Risk on and risk-off are part of fundamental analysis and reflect on the sentiment of traders. What they mean and how we can interpret them in our trading? We will explore that in this lesson.

Risk-on vs risk-off

Risk-on and risk-off are market sentiments where traders and investors either take or do not take a risk in the financial markets. We can often hear on the news that we are in risk-on or risk-off market conditions. Understanding what this means can help us trade and choose the right instruments to trade.


When markets are in a risk-on environment, market participants feel optimistic about the economy, so they go long on riskier assets. These are stocks, high-yielding bonds or currencies like AUD, NZD, CAD from majors or NOK, ZAR, TRY from exotics. In commodities risk-on instruments are oil or copper.


When market participants are pessimistic about the economy or they expect some uncertainty in the market with a negative impact, they shift from risky assets towards so-called safe havens. Typical risk-off assets are US Treasury bonds or German bonds. For forex traders, these are the Japanese yen and the Swiss franc which often time rally during the risk-off sentiment as traders are unwinding carry trades. Carry trade means borrowing a safe-haven asset at a low-interest rate and then buying a high-yielding (riskier) asset in other markets.

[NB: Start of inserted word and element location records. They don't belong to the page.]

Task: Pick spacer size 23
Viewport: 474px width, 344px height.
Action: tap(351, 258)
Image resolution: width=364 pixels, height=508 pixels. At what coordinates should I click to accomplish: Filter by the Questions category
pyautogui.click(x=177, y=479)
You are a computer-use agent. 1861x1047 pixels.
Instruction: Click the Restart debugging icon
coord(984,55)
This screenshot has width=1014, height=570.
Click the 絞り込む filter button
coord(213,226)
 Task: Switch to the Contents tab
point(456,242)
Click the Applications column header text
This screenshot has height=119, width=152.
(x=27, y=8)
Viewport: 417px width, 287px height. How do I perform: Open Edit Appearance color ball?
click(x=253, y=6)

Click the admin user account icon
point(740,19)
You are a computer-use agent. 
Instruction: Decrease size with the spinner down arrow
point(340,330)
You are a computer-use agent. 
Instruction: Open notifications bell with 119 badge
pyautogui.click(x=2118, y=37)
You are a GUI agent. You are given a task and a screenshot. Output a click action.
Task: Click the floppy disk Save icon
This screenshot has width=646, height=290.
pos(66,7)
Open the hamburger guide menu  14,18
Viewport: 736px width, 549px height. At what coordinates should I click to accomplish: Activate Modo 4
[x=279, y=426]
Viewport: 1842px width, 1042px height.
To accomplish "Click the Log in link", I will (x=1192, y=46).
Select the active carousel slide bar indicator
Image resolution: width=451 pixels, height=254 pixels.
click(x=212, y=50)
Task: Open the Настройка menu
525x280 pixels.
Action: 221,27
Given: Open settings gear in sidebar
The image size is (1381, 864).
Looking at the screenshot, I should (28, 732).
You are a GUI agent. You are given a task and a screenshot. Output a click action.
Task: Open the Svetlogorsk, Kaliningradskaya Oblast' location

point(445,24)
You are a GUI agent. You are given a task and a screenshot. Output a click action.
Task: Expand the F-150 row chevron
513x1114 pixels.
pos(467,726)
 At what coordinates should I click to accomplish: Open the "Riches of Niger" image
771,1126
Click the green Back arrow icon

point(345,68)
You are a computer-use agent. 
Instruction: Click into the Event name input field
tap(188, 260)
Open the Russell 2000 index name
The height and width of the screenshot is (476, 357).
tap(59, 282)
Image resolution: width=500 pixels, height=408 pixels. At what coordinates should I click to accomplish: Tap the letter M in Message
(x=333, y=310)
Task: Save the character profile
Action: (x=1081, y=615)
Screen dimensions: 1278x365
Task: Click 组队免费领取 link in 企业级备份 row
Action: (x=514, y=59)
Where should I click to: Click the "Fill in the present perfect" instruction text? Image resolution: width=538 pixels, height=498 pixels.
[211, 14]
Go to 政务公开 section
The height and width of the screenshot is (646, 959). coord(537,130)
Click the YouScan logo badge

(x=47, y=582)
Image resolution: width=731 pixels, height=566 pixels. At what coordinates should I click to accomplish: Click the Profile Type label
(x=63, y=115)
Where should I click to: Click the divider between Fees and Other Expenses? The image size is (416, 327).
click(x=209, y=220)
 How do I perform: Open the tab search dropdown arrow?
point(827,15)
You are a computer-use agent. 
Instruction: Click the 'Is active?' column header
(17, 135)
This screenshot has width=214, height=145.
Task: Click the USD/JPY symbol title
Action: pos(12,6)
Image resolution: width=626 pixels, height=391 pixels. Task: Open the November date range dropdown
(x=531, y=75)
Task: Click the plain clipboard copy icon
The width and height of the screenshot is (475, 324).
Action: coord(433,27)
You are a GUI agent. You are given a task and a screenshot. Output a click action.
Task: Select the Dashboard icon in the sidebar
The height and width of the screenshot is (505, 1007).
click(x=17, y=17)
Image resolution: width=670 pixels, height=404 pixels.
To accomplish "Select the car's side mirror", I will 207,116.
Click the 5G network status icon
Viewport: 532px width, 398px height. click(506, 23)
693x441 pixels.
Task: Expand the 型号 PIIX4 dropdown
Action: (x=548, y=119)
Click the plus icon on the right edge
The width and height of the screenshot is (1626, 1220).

Why are the Japanese yen and Swiss franc considered safe-haven currencies? Because they are from countries that own a large amount of foreign currency assets so they can sell those assets and bring to reduce risk. The US dollar is also considered a safe-haven asset. Especially because during risk-off sentiment traders exit their stock and other risky positions back to the US dollar. In a commodity market, gold is considered to be a safe-haven asset.

Here is the recap of instruments and directions we should be choosing during different environments.

Trading during risk-on

Long – stocks, commodity currencies (AUD, NZD, CAD), exotics, oil

Short – bonds, US dollar, yen, Swiss franc

Trading during risk-off

Long – US bonds, German bonds, US dollar, yen, Swiss franc, gold

Short – stocks, commodities, non-commodity currencies

Predicting the risk-on and risk-off

One of the great charts to predict risk appetite are VIX and dollar index.

VIX have a negative correlation with the S&P 500, which means if VIX is up, S&P500 is down.

This means that when VIX is up we look for risk-off sentiment in the market and vice versa.

The dollar index is another great sentiment indicator as it tracks the performance of all major currencies. When dollar is going up, we are looking for risk-off sentiment, when the dollar is going down we are looking for a risk-on sentiment. This is simply because all stocks and other risky instruments are cashed out back into the dollar.